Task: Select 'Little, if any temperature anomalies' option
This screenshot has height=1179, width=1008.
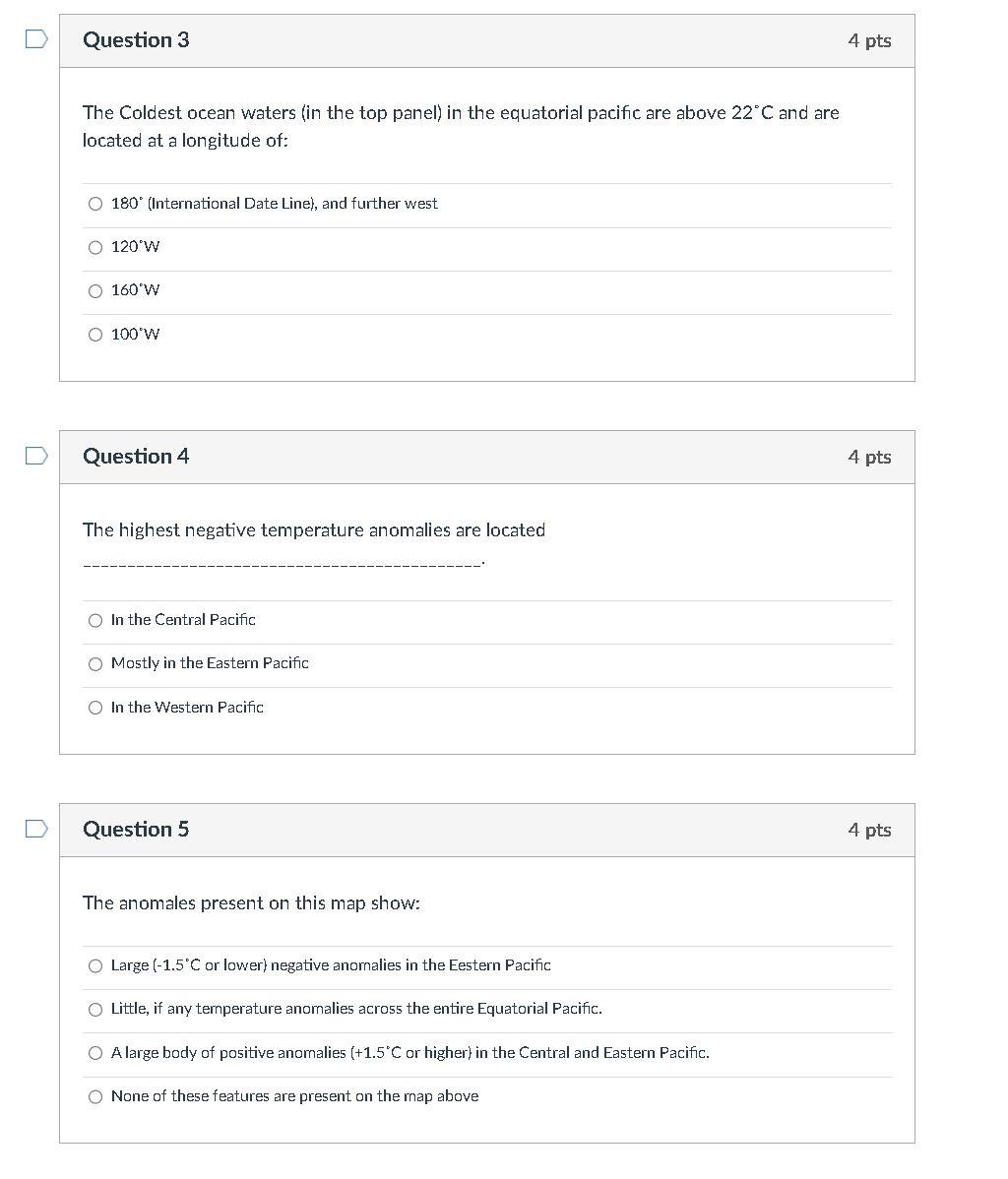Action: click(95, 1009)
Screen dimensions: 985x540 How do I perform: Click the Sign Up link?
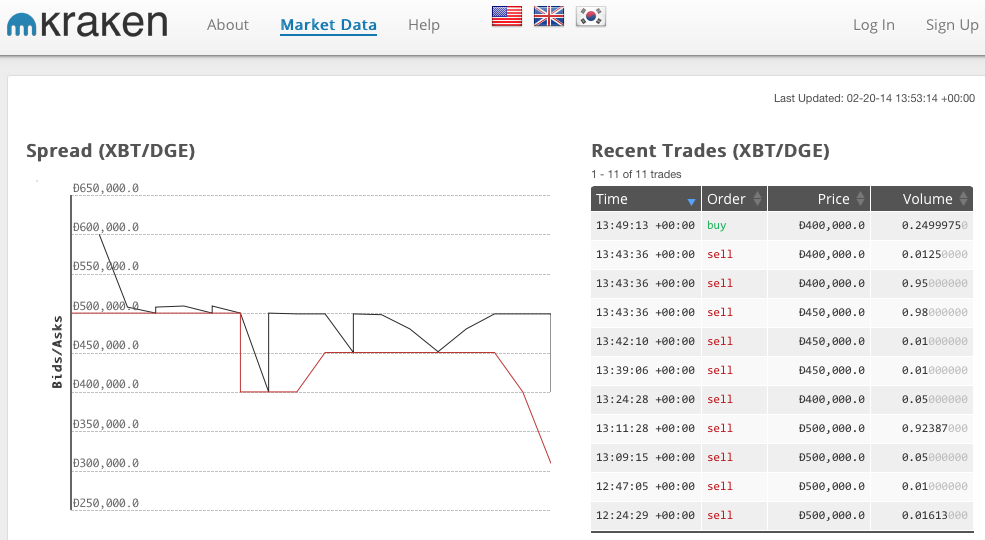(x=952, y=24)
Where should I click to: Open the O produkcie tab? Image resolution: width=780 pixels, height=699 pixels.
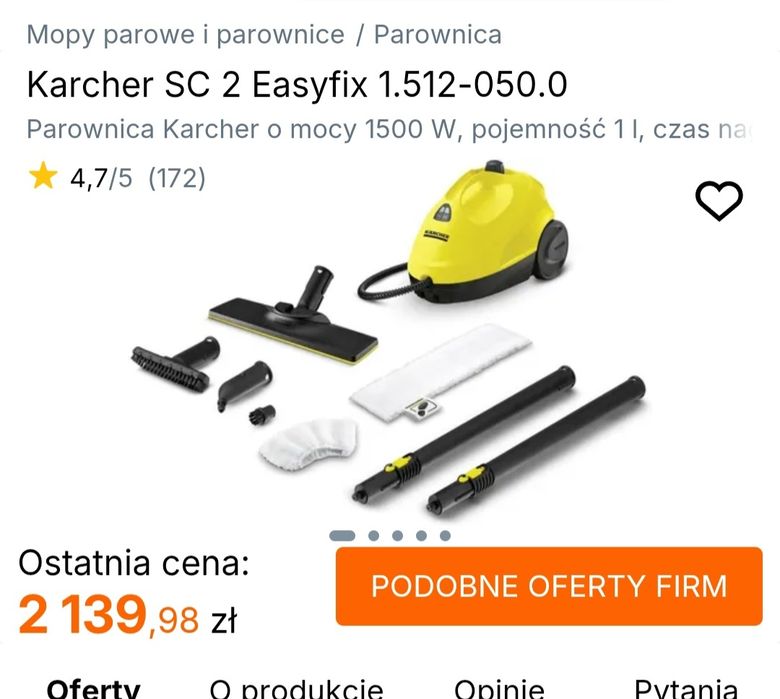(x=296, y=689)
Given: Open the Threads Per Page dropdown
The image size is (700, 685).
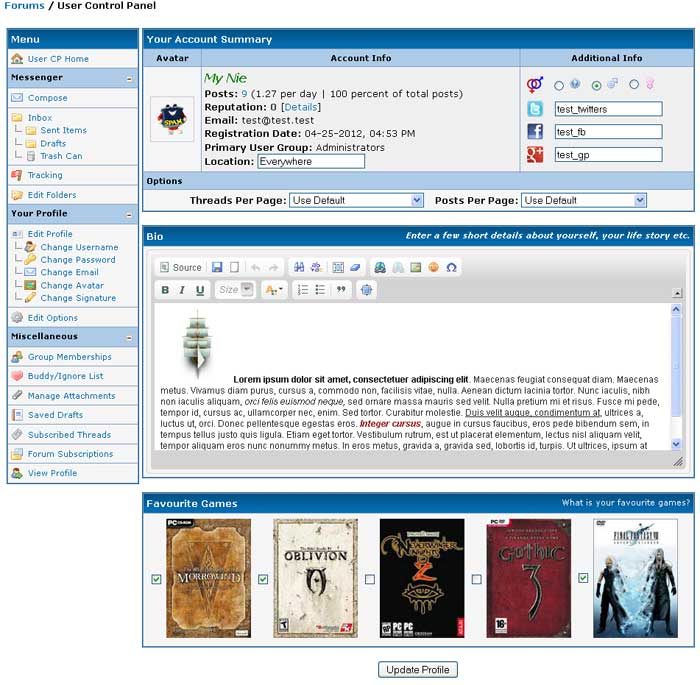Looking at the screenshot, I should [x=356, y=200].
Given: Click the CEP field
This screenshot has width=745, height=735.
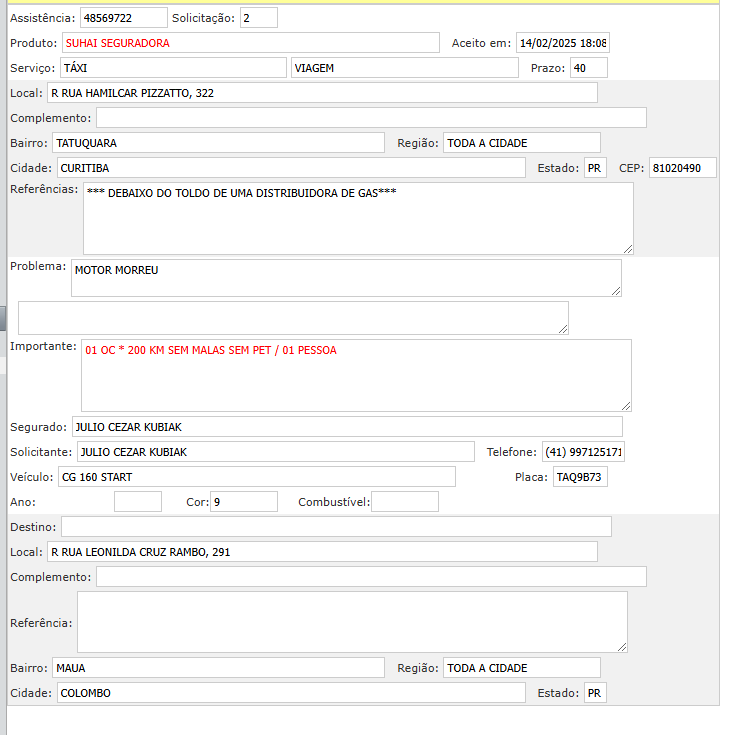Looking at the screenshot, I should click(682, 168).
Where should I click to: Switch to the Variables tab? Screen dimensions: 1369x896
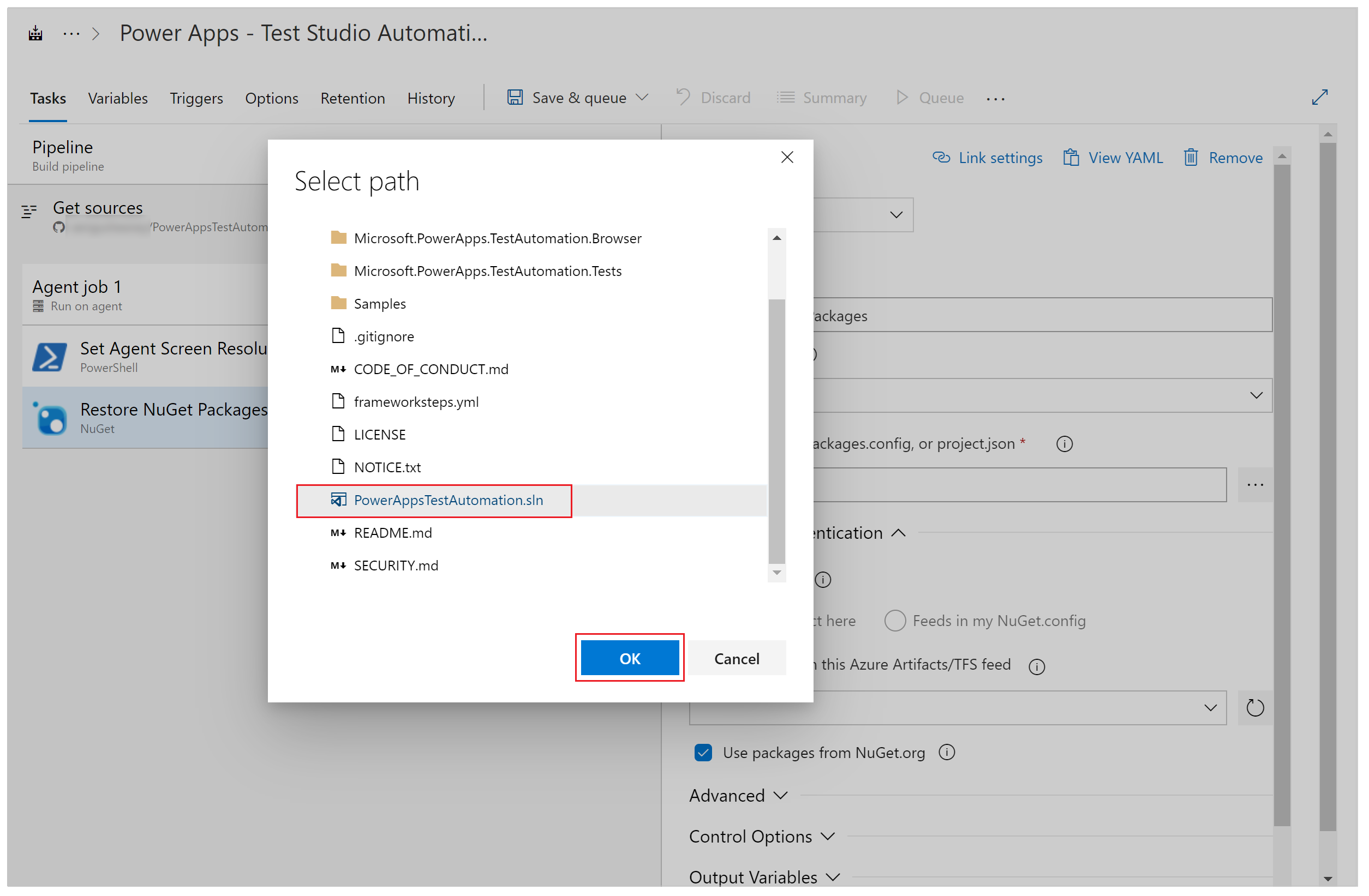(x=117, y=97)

WHAT YOU ARE ASKED TO DO:
Write out the material above exactly; no pictures.

ANSWER BELOW:
Task: Select 'Little, if any temperature anomalies' option
This screenshot has height=1179, width=1008.
Action: click(95, 1009)
Screen dimensions: 985x540 How do I perform: Click the Sign Up link?
(x=952, y=24)
Where should I click to: Open the O produkcie tab? Image resolution: width=780 pixels, height=699 pixels.
(x=296, y=689)
Given: Open the Threads Per Page dropdown
The image size is (700, 685).
Looking at the screenshot, I should [x=356, y=200].
Given: Click the CEP field
This screenshot has width=745, height=735.
Looking at the screenshot, I should click(682, 168).
Where should I click to: Switch to the Variables tab? Screen dimensions: 1369x896
(x=117, y=97)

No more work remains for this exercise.